500.13 (Asset Management and Data Retention)

Policies and procedures for secure disposal of nonpublic information no longer necessary. The 2023 amendment added a written asset inventory requirement covering all information systems with owners, locations, classifications, support expiration, and recovery time objectives.

500.14 (Monitoring and Training)

Risk-based controls to monitor authorized users and detect unauthorized access to or use of nonpublic information. The 2023 amendment added explicit requirements for endpoint detection and response, centralized logging and security event alerting (mandatory for Class A Companies), and annual cybersecurity awareness training that includes social engineering.

500.15 (Encryption of Nonpublic Information)

Encryption of nonpublic information both in transit over external networks and at rest. Compensating controls reviewed and approved annually by the CISO are permitted only where encryption is infeasible. The 2023 amendment narrowed the compensating-control exception.

500.16 (Incident Response and Business Continuity Management)

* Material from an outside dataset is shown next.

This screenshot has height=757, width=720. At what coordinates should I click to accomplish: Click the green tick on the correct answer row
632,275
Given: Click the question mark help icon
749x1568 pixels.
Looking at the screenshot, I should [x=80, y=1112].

Written incident response plan addressing goals, internal processes for response, roles and responsibilities, external and internal communications, remediation, documentation, and post-incident evaluation. The 2023 amendment added a written business continuity and disaster recovery plan with annual testing, including ransomware-payment decision criteria for Class A Companies.

500.17(a) (Notice of Cybersecurity Event)

Notify the Superintendent as promptly as possible but no later than 72 hours after determining a Cybersecurity Event has occurred when (1) notice to any government body, self-regulatory agency, or supervisory body is required, (2) the event has a reasonable likelihood of materially harming any material part of normal operations, or (3) ransomware was deployed within a material part of the entity's information systems.

500.17(b) (Annual Certification or Acknowledgment)

By April 15 each year, each Covered Entity must submit one of two filings: a Certification of Material Compliance (signed by the highest-ranking executive AND the CISO) or a Written Acknowledgment of noncompliance with a remediation plan. The 2023 amendment replaced the prior single certification model with this two-track structure.

500.17(c) (Notice of Extortion Payment)

Added in the 2023 amendment: notify the Superintendent within 24 hours of any extortion payment made in connection with a Cybersecurity Event and within 30 days submit a written description of the reasons the payment was necessary, alternatives considered, sanctions diligence, and AML controls applied.

500.19 (Exemptions)

Limited exemptions for small Covered Entities with fewer than 20 employees, less than $7.5M in NY-related revenue, and less than $15M in total assets (revised thresholds under the 2023 amendment). Captive insurance companies, employees of Covered Entities, and certain reinsurers also have partial exemptions. Exempt entities must still file a Notice of Exemption.

500.20 (Enforcement)

Enforced by the Superintendent of Financial Services under NY Banking Law, Insurance Law, and Financial Services Law. The Superintendent may impose civil penalties under the applicable statute. The 2023 amendment confirms a single violation includes acts of commission or omission and that each instance of nonpublic information impacted may be a separate violation in enforcement actions.

500.21 (Effective Date and Transitional Periods)

Original regulation effective March 1, 2017 with staggered transitional deadlines through March 1, 2019. The Second Amendment took effect November 1, 2023 with phased compliance dates: April 29, 2024 (most provisions), November 1, 2024 (500.7, 500.14(a)(2)-(3), 500.15), May 1, 2025 (500.5, 500.9, 500.14(b)), and November 1, 2025 (500.13, 500.14(a)(1)).